Primary Risk Drivers
Below is a snapshot of domains that materially influence the MARA Rating.
Clinical effectiveness
The clinical trial evidence from KEYNOTE-407 demonstrates that pembrolizumab combination therapy significantly improves overall survival compared to standard chemotherapy, with a median overall survival of 17.2 months versus 11.6 months for standard care. This indicates a clear clinical advantage, particularly for patients with PD-L1 scores of 1% to 49%. However, the results for patients with PD-L1 scores of less than 1% and 50% or more are less certain, which prevents a higher rating.
Cost effectiveness
The cost-effectiveness estimates for pembrolizumab combination therapy are within NICE’s acceptable range for both PD-L1 subgroups, with an ICER below £50,000 per QALY gained. This indicates that the therapy is clearly cost-effective under common thresholds, despite some uncertainties in the estimates for the urgent intervention subgroup.
Quality of life
While specific HRQoL data is not extensively detailed, the committee acknowledges that pembrolizumab combination therapy is likely to improve quality of life for patients with untreated metastatic squamous NSCLC, particularly given the poor prognosis associated with this condition. The treatment’s potential to extend life and improve symptoms suggests moderate gains in HRQoL.
Supporting Domains
Safety and Adverse Effects
The safety profile of pembrolizumab combination therapy is acceptable, with no new safety data presented that would raise significant concerns. The committee noted that the adverse events associated with the therapy are manageable and comparable to existing treatments, indicating a good safety profile.
Comparator Selection
The treatment was compared against appropriate standard-of-care alternatives, specifically standard chemotherapy regimens. The committee recognized that the indirect treatment comparison was relevant and aligned with clinical practice, supporting the robustness of the evidence.

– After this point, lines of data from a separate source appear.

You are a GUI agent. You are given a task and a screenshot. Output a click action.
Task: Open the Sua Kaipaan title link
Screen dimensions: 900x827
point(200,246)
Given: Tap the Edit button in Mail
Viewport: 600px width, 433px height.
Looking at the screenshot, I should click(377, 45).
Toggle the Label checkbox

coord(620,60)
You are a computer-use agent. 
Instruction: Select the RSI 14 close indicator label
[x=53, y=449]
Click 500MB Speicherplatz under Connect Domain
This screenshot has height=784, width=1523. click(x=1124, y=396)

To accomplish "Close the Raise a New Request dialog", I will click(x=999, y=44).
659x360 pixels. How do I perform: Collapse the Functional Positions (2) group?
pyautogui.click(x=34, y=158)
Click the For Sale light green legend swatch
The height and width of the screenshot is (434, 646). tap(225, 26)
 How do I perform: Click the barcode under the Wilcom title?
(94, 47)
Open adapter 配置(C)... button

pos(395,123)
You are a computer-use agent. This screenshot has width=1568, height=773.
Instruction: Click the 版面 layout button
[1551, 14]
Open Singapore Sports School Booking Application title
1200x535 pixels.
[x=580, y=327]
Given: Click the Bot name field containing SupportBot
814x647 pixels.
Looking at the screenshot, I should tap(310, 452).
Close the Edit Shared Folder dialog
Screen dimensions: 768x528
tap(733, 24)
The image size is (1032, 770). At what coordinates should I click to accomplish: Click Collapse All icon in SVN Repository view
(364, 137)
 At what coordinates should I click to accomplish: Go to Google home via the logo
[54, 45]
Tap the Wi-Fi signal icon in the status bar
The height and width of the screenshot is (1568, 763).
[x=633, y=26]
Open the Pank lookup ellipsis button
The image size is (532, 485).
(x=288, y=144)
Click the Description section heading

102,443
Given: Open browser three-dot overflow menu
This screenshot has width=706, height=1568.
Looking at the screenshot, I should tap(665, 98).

Patient Population and Subgroups
The trial population is moderately representative of the intended patient population, with subgroup analyses based on PD-L1 status. However, there are some limitations in the representation of patients with PD-L1 scores of less than 1%, which affects the generalizability of the findings.
Care Pathway Integration
Pembrolizumab combination therapy can be integrated into existing care pathways with minor adjustments. The treatment aligns with current clinical practices for managing metastatic squamous NSCLC, requiring only slight modifications to existing protocols.
Resource Use and Cost Implications
The budget impact of pembrolizumab combination therapy is manageable, with the potential for cost savings due to its effectiveness. The committee noted that the therapy is likely to be resource-efficient, particularly for the PD-L1 subgroup with scores of 0% to 49%.
Evidence Quality and Robustness
The evidence base is strong, primarily derived from the KEYNOTE-407 trial, which is a well-designed RCT. However, there are some methodological concerns regarding the generalizability of the results to clinical practice, particularly for certain PD-L1 subgroups.
Uncertainty, Sensitivity, and Broader Impacts
While there are uncertainties regarding the cost-effectiveness estimates, particularly for the urgent intervention subgroup, the overall context supports the use of pembrolizumab combination therapy. The committee acknowledged the unmet need for effective treatments in this population, which mitigates some of the uncertainties.